There is quite a good chance of spotting the very cunning black-backed jackal and, if you are very lucky, you might sneak a glance of the elusive caracal. This reserve also provides excellent birding. One of the key features is the 'vulture restaurant' where carcasses are dumped to feed Cape and bearded vultures. More than 210 bird species have been documented. The park hosts a large number of raptors, ranging from eagles to buzzards and kestrels. The bald ibis is a sought after species, and there are also a wide variety of small birds like cisticolas and sunbirds. Seven snake species occur, including the highly venomous puff adder, mountain adder, and rinkhals.
Golden Gate is known for two main features of its terrain; the geological variances that have created the famous cliff formations over millions of years, and the distending grasslands that seem to climb the mountains. The famous cliffs are distinguished by their red, yellow and dark basalt layers, and are especially brilliant as the sun sets. The variety of colors are accentuated by the strange contours of the rock formations caused by centuries of erosion in the form of rivers and streams. The layers were formed millions of years ago, and much of the area’s history and previous terrain types can be interpreted by examining them.

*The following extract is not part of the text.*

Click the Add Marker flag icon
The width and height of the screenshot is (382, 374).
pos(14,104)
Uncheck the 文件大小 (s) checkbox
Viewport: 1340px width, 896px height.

The park is also known as South Africa’s only grassland national park, with over 60 species of grasses to be found. The veld is dominated by the Highland-Sourveld and the Themeda-Festuca veld, whilst woodland areas are predominantly Ouhout (Oldwood) and scattered protea. The Ouhout tree, which is part of the rose family, is another one of the park's characteristic features; their warped, flaking barks and smooth leaves are seen everywhere. The Ouhout trees also bring with them an immense variety of beetles; 117 species have been documented amongst the Ouhout family in the park.

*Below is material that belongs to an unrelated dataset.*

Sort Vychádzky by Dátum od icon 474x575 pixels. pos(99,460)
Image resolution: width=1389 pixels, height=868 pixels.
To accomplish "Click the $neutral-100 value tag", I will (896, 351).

Golden Gate is not your average safari park, covering a wide range of activities that satisfy different desires. For the more adventurous, there are opportunities to abseil off the multi-colored cliffs or to canoe along the winding rivers. For the purists, game drives and a multitude of hiking trails take you deep into the wilderness. Horse, quad and motorbike rides are also available and offer a unique way to take in the landscape and its various inhabitants. You can also take a dive into a natural rock pool close to the Glen Reenen Rest Camp. Tennis courts, volleyball and mini soccer can be enjoyed at the Golden Gate Highlands Hotel.

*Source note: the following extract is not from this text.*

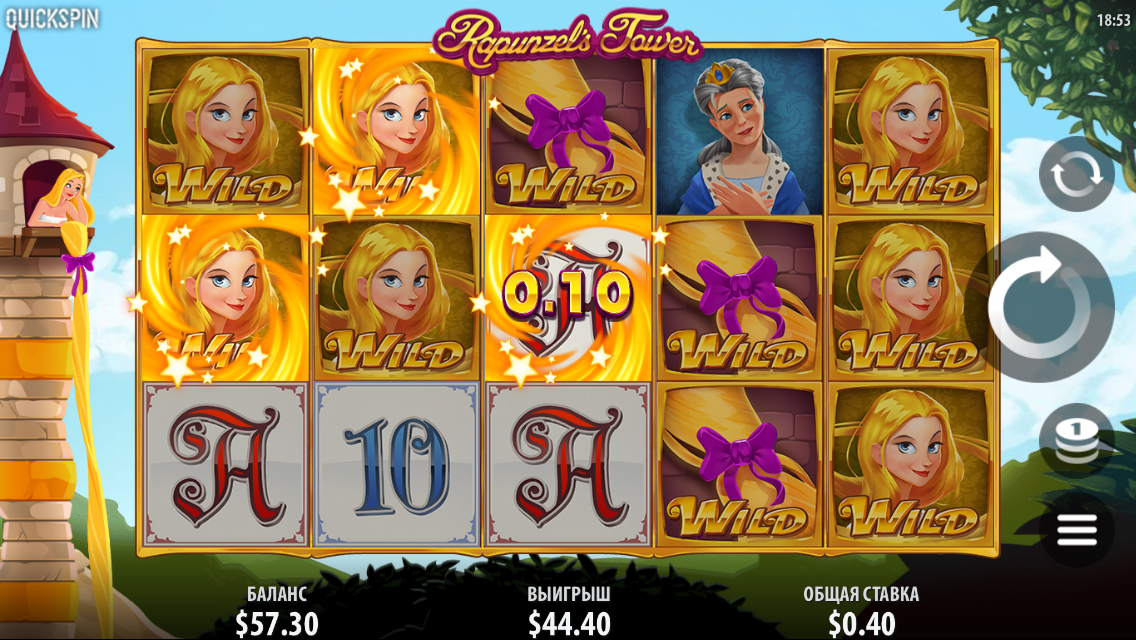Open the coin stack bet settings
The width and height of the screenshot is (1136, 640).
pyautogui.click(x=1077, y=439)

The area also offers golfing opportunities, zip lining, archery, paint ball shooting and much more. A must do, however, is a visit to the Basotho Cultural Village – a unique program that highlights the cultural heritage of the area, and transports visitors back in time to when the Qwa Qwa inhabited the area. The experience is guided by local experts and includes a medicinal trail and San rock art. Another popular attraction is the Vulture Feeding Project. A short 300m hike takes you to the viewing area from the car park. Visitors can also make their way to the Welbedacht Dam in the southern part of the park.